Just out last fall: The Creolization of American Culture: William Sidney Mount and the Roots of Blackface Minstrelsy (U of I Press, 2013). Some pretty informative Q&A in the promo material. Including this:
Q: Were there any common misconceptions of “creolization” that you examined in your research for the book?Expands on "body experience," i.e. African American dance moves, lower Manhattan as a site for creolization, etc. … seeks to develop "a set of analytical tools (particularly rhythmic and iconographic) which let us 'see' creole or Afro-Caribbean characteristics—rhythms, body postures, body movements—in tunes or scenes which, on the surface, seem to be 'simply depicting' idealized Anglo-Celtic culture."

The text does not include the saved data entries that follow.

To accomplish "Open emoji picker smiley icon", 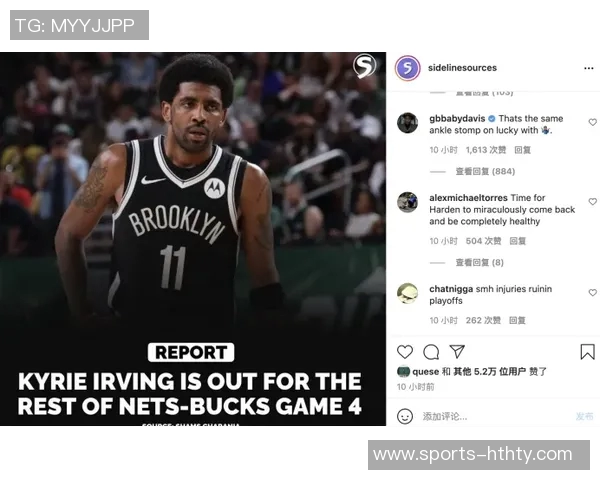I will point(405,416).
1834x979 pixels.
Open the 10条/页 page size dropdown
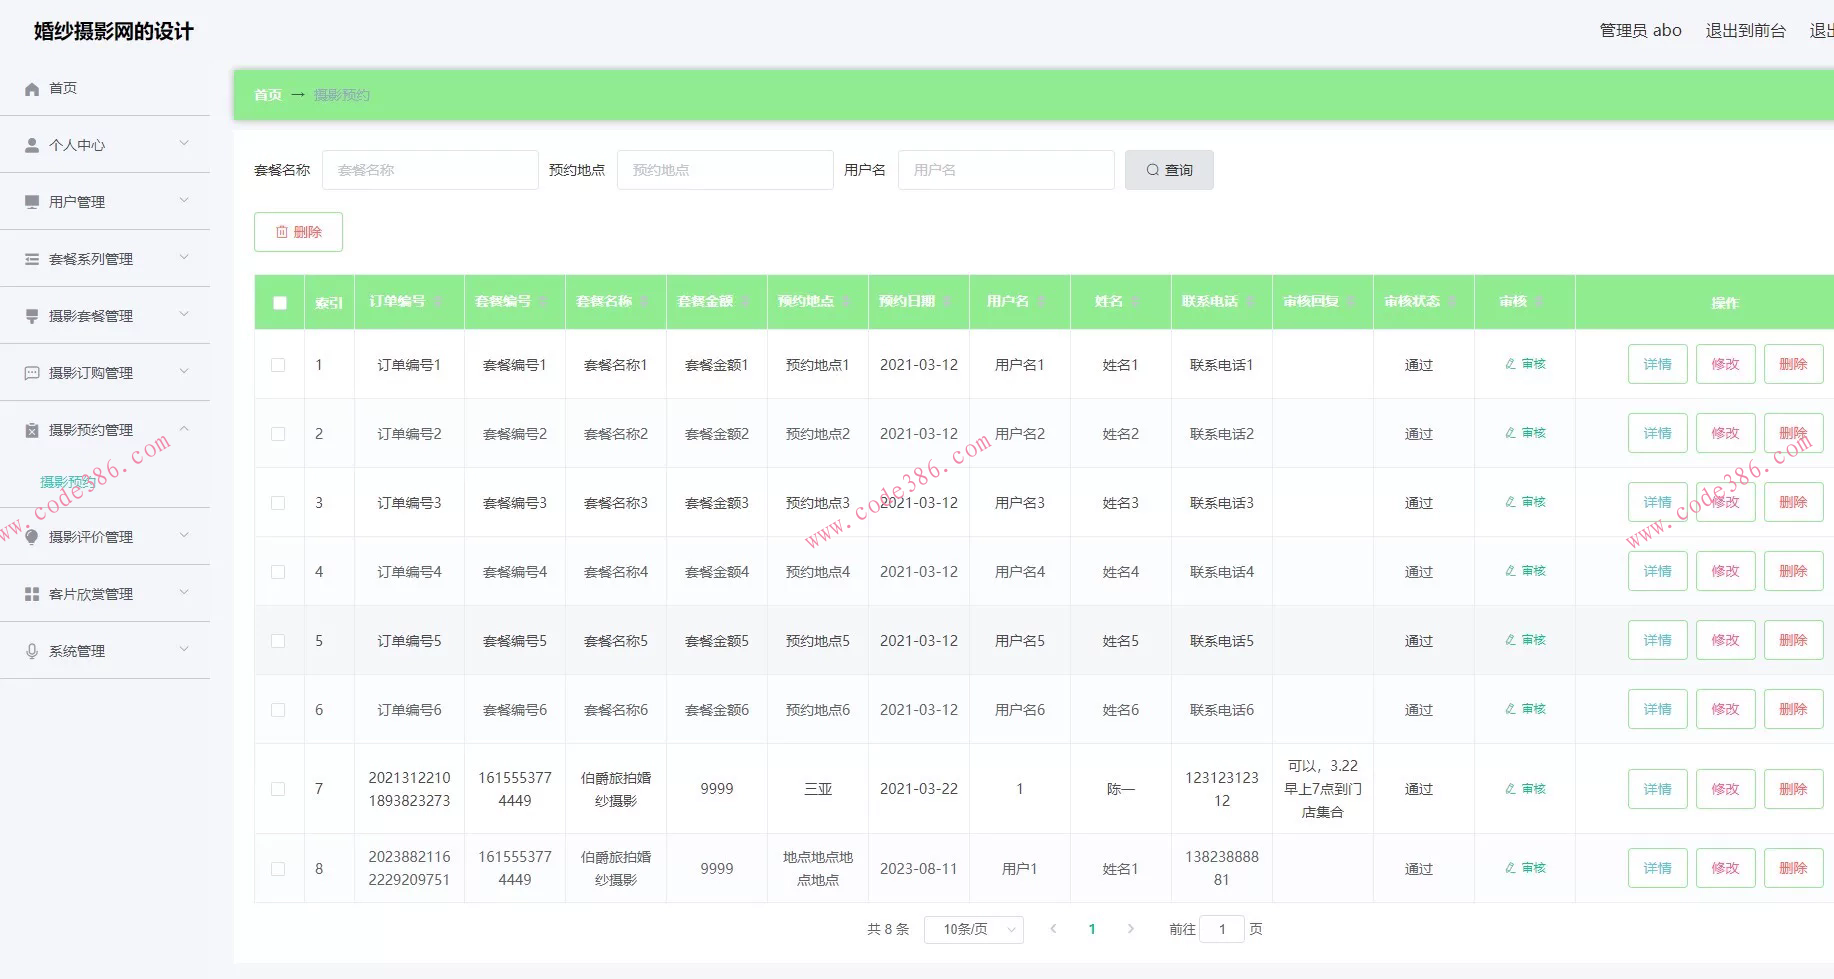(974, 929)
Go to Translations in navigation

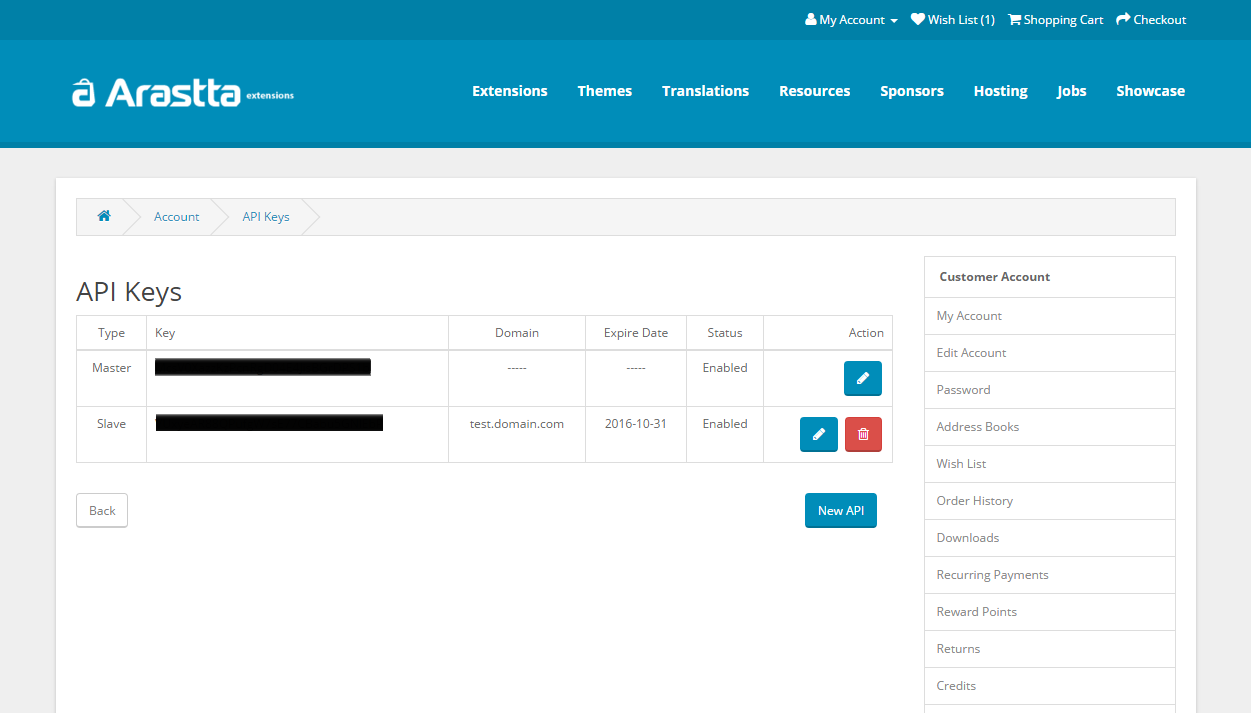coord(705,91)
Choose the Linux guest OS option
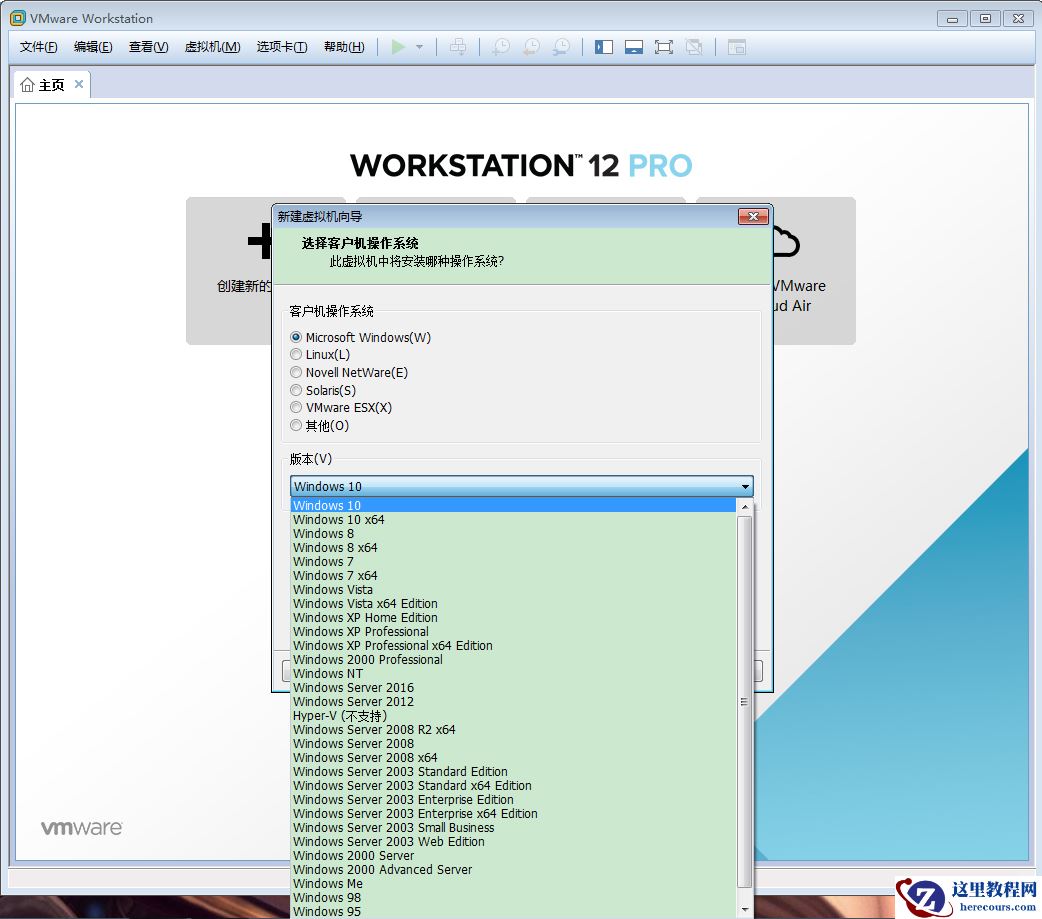Screen dimensions: 1042x919 tap(296, 354)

Smith: I wouldn’t necessarily say there were “misconceptions,” so much as gaps in the record. The book certainly argues that creolization—the process by which two languages, or rhythmic vocabularies, or music & dance idioms, collide and create a shared dialect—was much more widespread in a much wider array of locations, and much earlier, than previous scholarship has perhaps understood. The argument would be that contact between disparate groups—black/white, African/European, slave/free, working-class/middle-class—would have yielded this exchange, whether participants intended or even recognized that it was happening. People heard other people’s music and they learned to move and experience sound differently, and in this new, shared dialect. I think, in fact, that this phenomenon—maybe we could call it “a creolization of bodily experience”—happens everywhere disparate populations come into close proximity with one another. I think it’s at the core of where urban culture arises.
Smith has a blog, Coyotebanjo, w/ this the most recent post (Sunday, March 2) "Holding back the tide in a late-stage Empire" at http://coyotebanjo.blogspot.com/2014/03/holding-back-tide-in-late-stage-empire.html.
As a middle-aged, middle-class, relatively privileged (white, educated, male, heterosexual, tenured) college professor, engaged in teaching music, cultural history, and critical thinking, in a late-stage Empire whose particular addictions--specifically to leisure, material possessions, and the cheap energy which fossil fuels make possible--is rapidly destroying both subaltern societies and the planet's own ecosystem, I sometimes imagine I know what it must have felt like to be a lector or ludus literatus in one of the frontier provinces of late-stage Rome: Valentia (Wales and NW England), say, or Brittaniae (Cornwall). In such a biography, you're a very long way from the centers of power, you can feel and observe (as someone trained and teaching historical consciousness and a degree of cultural analysis) the way in which the larger society, the vast superstructure of privilege, is creaking, groaning, and breaking down. ...
And so on. He concludes:
What would you do? Well, in your small distant corner of the world, very far from the centers of power, with nearly no voice and absolutely no influence in the public discourse of the day, you might just keep doing what you do ...
In Smith's case, that's teaching. Maybe, he says, a new civilization will arise someday on the ruins of the old, and someone will care again about the kinds of things you taught. Besides, he adds, you just do it: "Because what else is there to do? Despair may be inevitable--but it is also irrelevant."